- 45% of non-homeowners plan to buy in next five years
- 22% of homeowners plan to sell
- Buying, selling intentions have been stable in recent years
WASHINGTON, D.C. -- Slightly less than half of U.S. non-homeowners, 45%, say they plan to buy a home within the next five years. But their ability to do so may be hampered by a limited supply of homes, as 22% of current homeowners plan to sell within that time frame.
These results are based on Gallup's annual Economy and Personal Finance poll, conducted April 2-11. The survey finds that 61% of U.S. adults are homeowners and 33% are renters. The remainder have another arrangement such as an adult child living with their parents.
Because there are more homeowners than non-homeowners, the percentage of prospective sellers and buyers in each group does not need to be equal for demand to be met.
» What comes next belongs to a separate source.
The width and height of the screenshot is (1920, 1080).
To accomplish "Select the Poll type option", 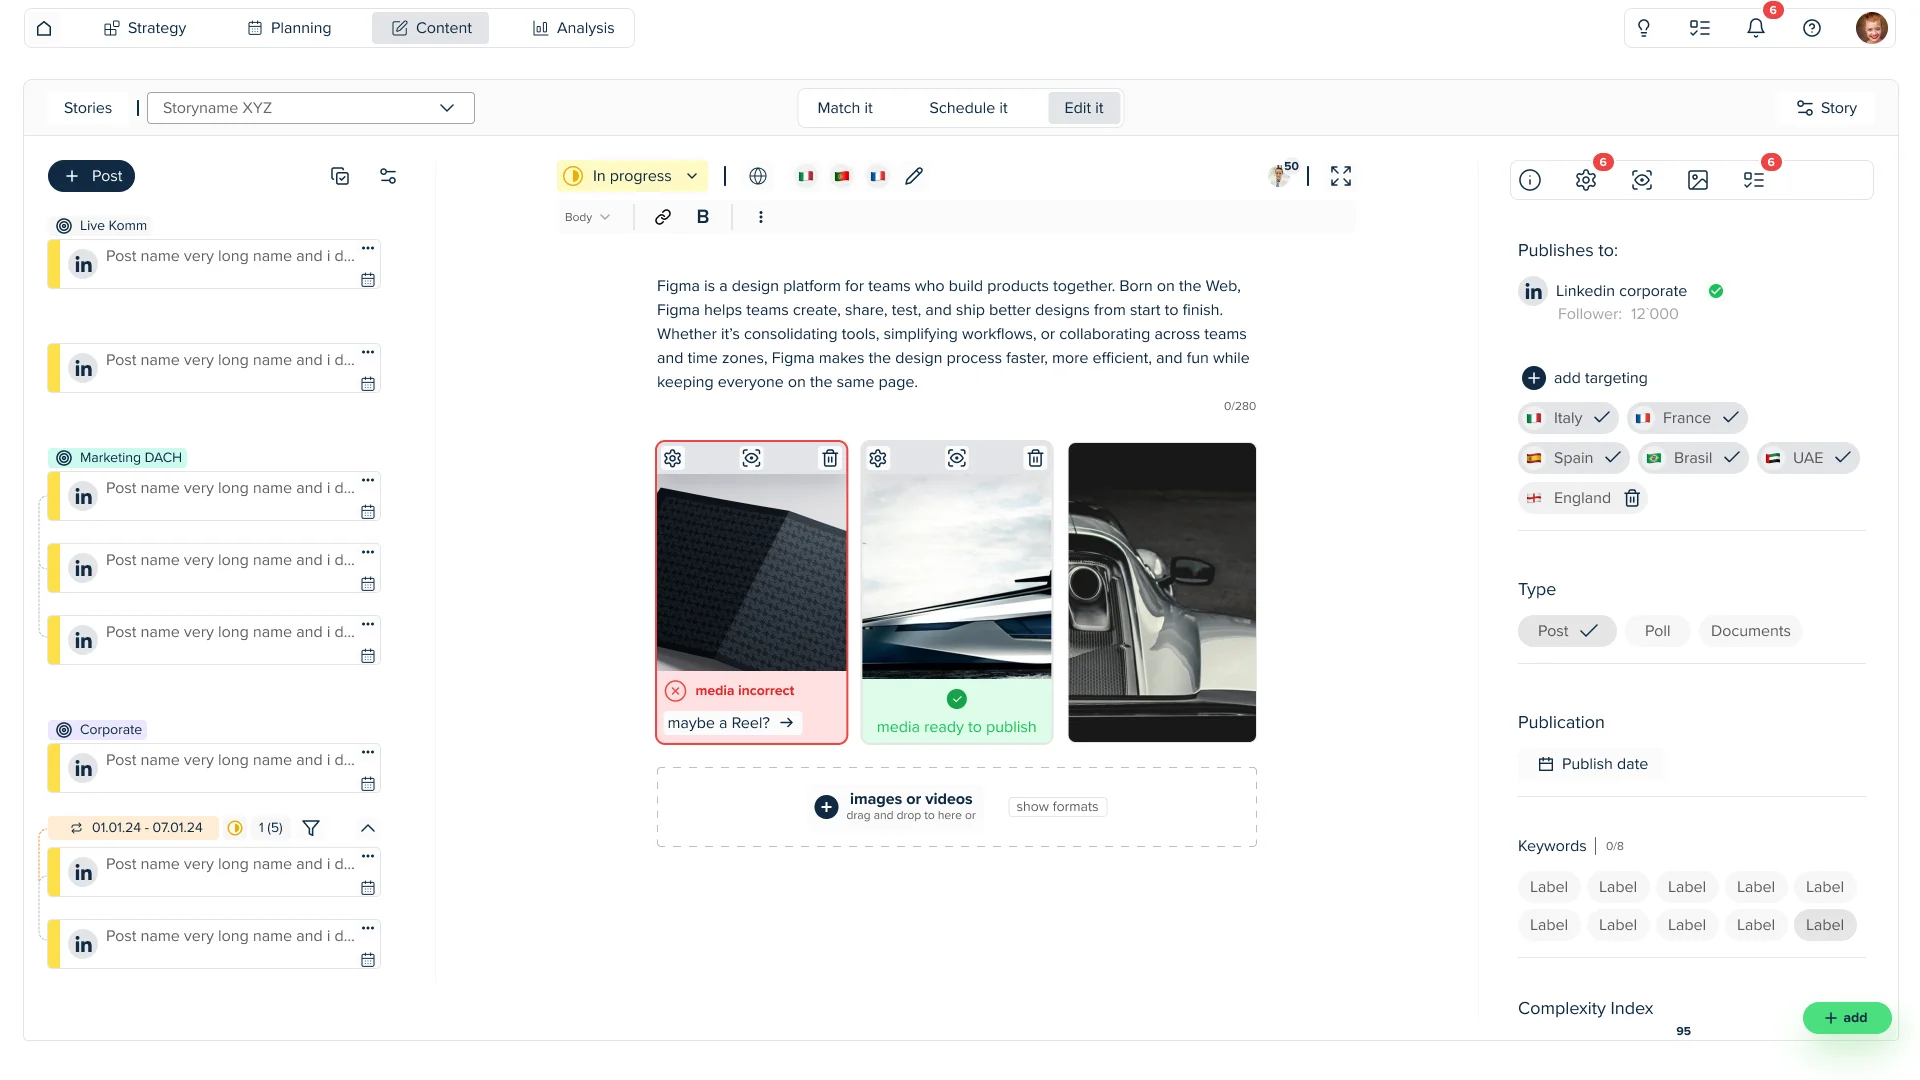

Taking into account both homeownership vs. non-homeownership rates and the groups' selling and buying intentions, near-term demand still exceeds supply of existing homes for sale. Specifically, 18% of all U.S. adults do not own a home and plan to buy one in the next five years. Meanwhile, 13% of U.S. adults own a home and plan to sell in the same time frame.
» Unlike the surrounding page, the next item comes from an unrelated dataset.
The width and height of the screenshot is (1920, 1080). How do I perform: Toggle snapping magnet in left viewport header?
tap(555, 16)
That five-percentage-point gap likely understates the true supply/demand imbalance because homeowners who sell their home will in most cases be looking to purchase a different residence and will be competing with current non-homeowners to do so.
To some degree, new home construction will offset part of the imbalance between supply and demand, but the vast majority of home sales in the U.S. are of existing rather than new homes.
Prospective Housing Market Has Been Stable in Recent Years
Current buying and selling intentions are similar to what Gallup has measured over the past five years, when homeownership has been steady at around 60%.
Since 2013, an average of 45% of non-homeowners interviewed across five different surveys have indicated they plan to buy a home within the next five years.
In three surveys since 2013, an average of 21% of homeowners have indicated plans to sell within five years.
Looking at combined data from 2013 through 2018, intentions to buy within the next five years are higher among specific segments of the population. Non-homeowners with children younger than 18 (64%) and those with an annual household income of $75,000 or more (61%) are among the subgroups of non-homeowners most interested in buying.
Buying intentions are roughly similar between younger and middle-aged Americans. Fifty-four percent of adults aged 18 to 34 who do not own a home plan to buy one within the next five years, as do 51% of those aged 35 to 54. Relatively few non-homeowners aged 55 and older -- 14% -- intend to buy a home in the near future.
The improving economy has put many more Americans in a position to buy homes, given low unemployment and rising wages. But homeownership rates have held steady in recent years and remain below where they were in 2001 (67%), before rapid price increases led to the housing bubble.
One reason homeownership rates have not increased is that the supply of available homes has not kept up with demand. This has led to higher home prices, which -- along with higher interest rates -- are making homes less affordable overall. Those same trends affect existing homeowners who might be looking to sell their home and move into a different one. As a result, many current homeowners who might be inclined to sell are choosing to stay put because their current home is a better value than a new one they could purchase.
Gallup's data indicate that a favorable market for sellers should continue to persist in the near future, with many more Americans looking to join the fraternity of homeowners than looking to sell.
Results for this Gallup poll are based on telephone interviews conducted April 2-11, 2018, with a random sample of 1,015 adults, aged 18 and older, living in all 50 U.S. states and the District of Columbia. For results based on the total sample of national adults, the margin of sampling error is ±4 percentage points at the 95% confidence level.
For results based on the total sample of 697 homeowners, the margin of sampling error is ±5 percentage points at the 95% confidence level.
For results based on the total sample of 312 non-homeowners, the margin of sampling error is ±7 percentage points at the 95% confidence level.
All reported margins of sampling error include computed design effects for weighting.
Each sample of national adults includes a minimum quota of 70% cellphone respondents and 30% landline respondents, with additional minimum quotas by time zone within region. Landline and cellular telephone numbers are selected using random-digit-dial methods.